EXERCISE: Copy out the lines below word for word, leaving out the pictures.

++++++

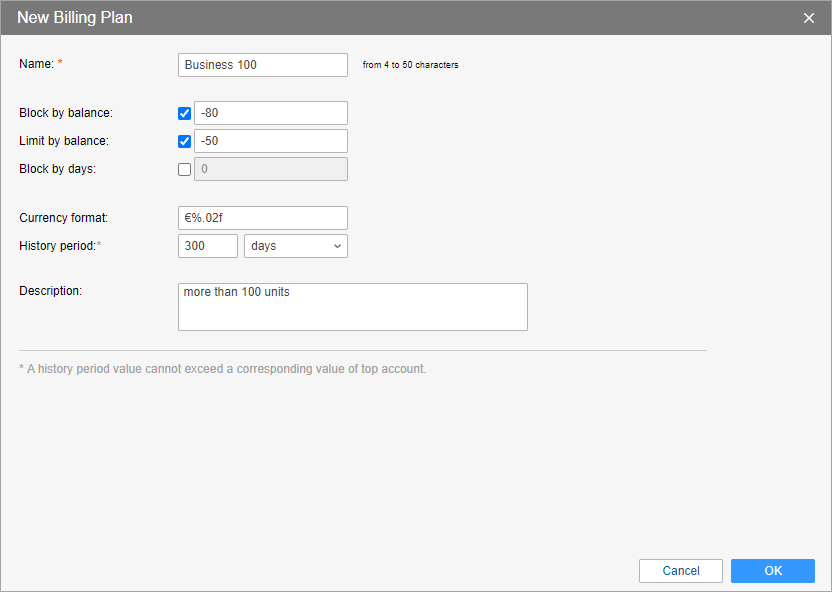Image resolution: width=832 pixels, height=592 pixels.
Task: Click the Currency format input field
Action: tap(262, 218)
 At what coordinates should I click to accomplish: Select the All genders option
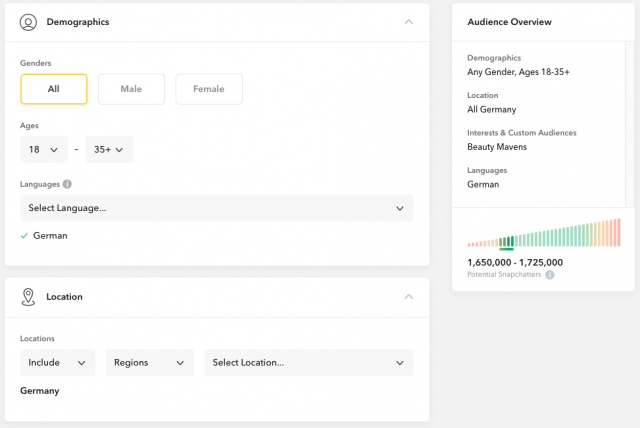coord(54,89)
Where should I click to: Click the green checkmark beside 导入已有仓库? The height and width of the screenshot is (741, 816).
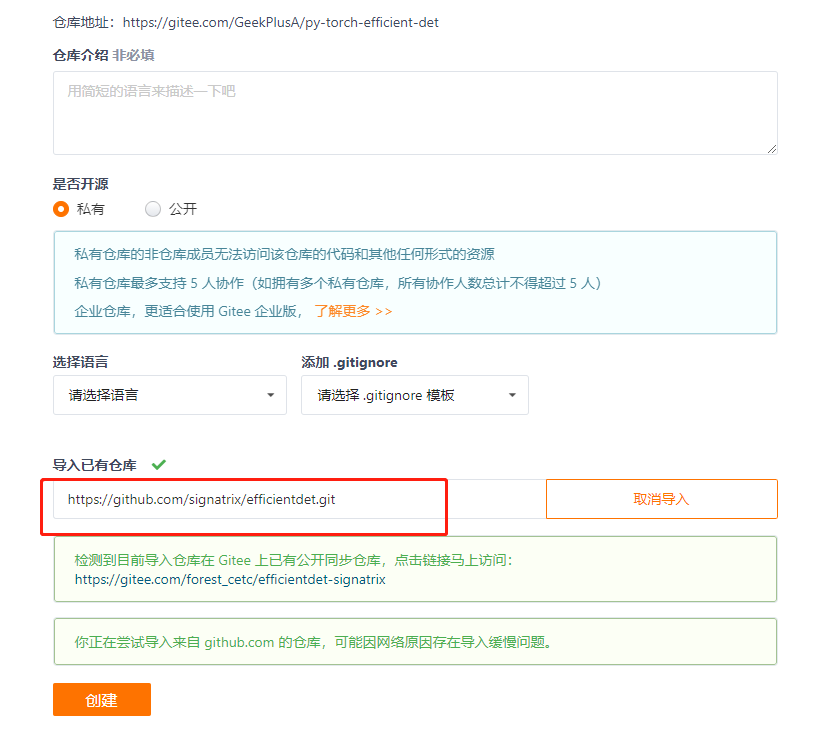point(158,464)
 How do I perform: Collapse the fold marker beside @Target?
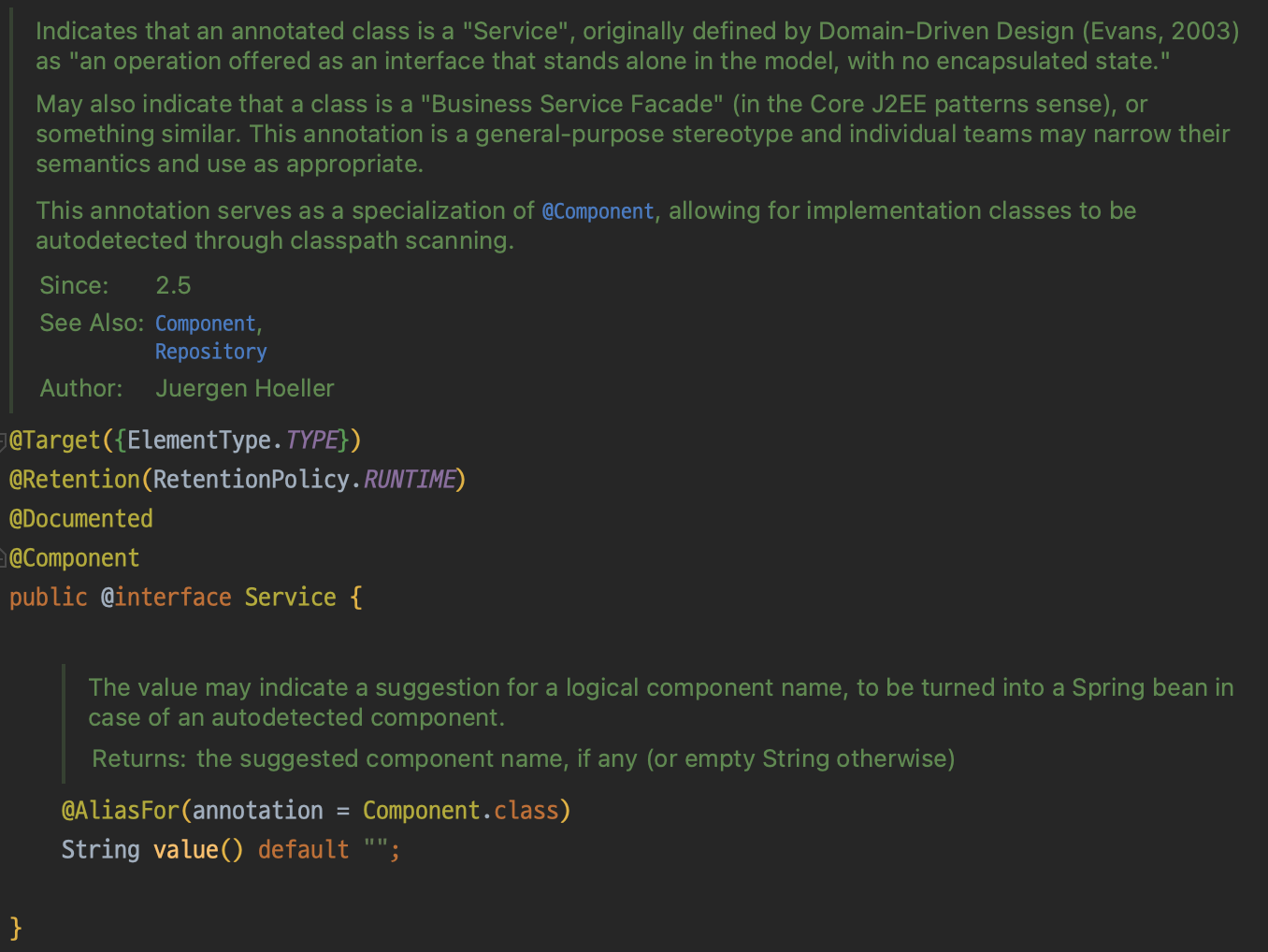coord(4,440)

++++++

ANSWER:
Image resolution: width=832 pixels, height=592 pixels.
Task: Click the Currency format input field
Action: tap(262, 218)
 At what coordinates should I click to accomplish: Select the All genders option
coord(54,89)
Where should I click to: Click the green checkmark beside 导入已有仓库? The height and width of the screenshot is (741, 816).
point(158,464)
 How do I perform: Collapse the fold marker beside @Target?
coord(4,440)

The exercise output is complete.